Start of Data section
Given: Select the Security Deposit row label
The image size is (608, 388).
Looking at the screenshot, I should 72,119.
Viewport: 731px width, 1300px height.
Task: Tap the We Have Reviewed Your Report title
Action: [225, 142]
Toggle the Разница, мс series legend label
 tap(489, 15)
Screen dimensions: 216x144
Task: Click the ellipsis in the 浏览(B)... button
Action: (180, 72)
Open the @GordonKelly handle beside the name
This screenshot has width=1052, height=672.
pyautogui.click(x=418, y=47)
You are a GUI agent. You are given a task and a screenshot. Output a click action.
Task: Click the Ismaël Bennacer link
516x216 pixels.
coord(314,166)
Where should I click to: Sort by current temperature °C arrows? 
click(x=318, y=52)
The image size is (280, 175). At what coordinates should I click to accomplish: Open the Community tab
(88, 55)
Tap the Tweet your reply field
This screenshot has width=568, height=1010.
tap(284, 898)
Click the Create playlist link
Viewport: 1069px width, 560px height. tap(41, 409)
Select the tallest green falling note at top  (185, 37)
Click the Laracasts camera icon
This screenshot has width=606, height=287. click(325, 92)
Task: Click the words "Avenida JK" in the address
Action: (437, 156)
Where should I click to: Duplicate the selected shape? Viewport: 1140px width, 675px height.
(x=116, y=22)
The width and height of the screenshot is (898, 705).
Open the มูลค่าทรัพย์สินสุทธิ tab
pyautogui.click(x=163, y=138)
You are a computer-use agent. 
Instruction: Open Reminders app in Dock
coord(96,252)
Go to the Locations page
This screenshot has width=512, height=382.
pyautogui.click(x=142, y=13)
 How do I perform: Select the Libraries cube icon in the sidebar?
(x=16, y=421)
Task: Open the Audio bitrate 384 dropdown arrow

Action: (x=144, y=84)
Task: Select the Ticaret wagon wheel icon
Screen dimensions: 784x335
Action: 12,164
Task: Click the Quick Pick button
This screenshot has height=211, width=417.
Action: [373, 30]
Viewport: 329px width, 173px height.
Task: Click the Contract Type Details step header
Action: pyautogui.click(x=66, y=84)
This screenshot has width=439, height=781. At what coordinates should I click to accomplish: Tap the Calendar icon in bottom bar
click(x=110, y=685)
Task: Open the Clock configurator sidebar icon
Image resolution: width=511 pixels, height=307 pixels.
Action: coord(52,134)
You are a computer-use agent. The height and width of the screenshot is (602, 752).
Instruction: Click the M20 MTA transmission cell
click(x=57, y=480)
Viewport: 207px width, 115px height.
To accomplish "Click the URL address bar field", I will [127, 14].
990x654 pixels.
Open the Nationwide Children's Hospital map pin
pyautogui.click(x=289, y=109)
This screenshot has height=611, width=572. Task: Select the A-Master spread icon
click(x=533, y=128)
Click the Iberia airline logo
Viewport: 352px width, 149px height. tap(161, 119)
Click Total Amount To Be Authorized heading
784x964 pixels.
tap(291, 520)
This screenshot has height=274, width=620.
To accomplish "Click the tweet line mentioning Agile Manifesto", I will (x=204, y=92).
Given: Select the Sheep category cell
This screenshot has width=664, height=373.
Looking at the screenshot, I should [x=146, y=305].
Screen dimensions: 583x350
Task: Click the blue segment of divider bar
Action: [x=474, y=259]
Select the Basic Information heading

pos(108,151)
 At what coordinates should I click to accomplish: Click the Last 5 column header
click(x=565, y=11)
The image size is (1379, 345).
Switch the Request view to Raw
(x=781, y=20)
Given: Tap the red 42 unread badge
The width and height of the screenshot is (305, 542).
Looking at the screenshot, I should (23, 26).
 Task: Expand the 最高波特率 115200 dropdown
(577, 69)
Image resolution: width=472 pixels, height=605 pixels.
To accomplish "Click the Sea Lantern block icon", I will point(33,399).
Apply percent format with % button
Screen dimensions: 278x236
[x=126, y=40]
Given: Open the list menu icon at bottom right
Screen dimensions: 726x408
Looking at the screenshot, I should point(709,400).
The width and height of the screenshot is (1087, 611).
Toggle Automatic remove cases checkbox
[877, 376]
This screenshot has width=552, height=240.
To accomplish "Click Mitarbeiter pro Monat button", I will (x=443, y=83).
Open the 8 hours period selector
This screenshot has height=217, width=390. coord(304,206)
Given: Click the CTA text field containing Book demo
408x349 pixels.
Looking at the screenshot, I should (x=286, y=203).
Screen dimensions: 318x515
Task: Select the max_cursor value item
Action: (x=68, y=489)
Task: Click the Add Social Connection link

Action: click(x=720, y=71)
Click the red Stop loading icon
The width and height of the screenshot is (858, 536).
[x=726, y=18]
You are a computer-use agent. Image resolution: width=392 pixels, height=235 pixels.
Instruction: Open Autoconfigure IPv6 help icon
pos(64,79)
End of Data section
◆ Task details ◆
Across the records above, how many lines contain the word "agent"? Please give that number alone.

◆ Answer to the problem ◆
4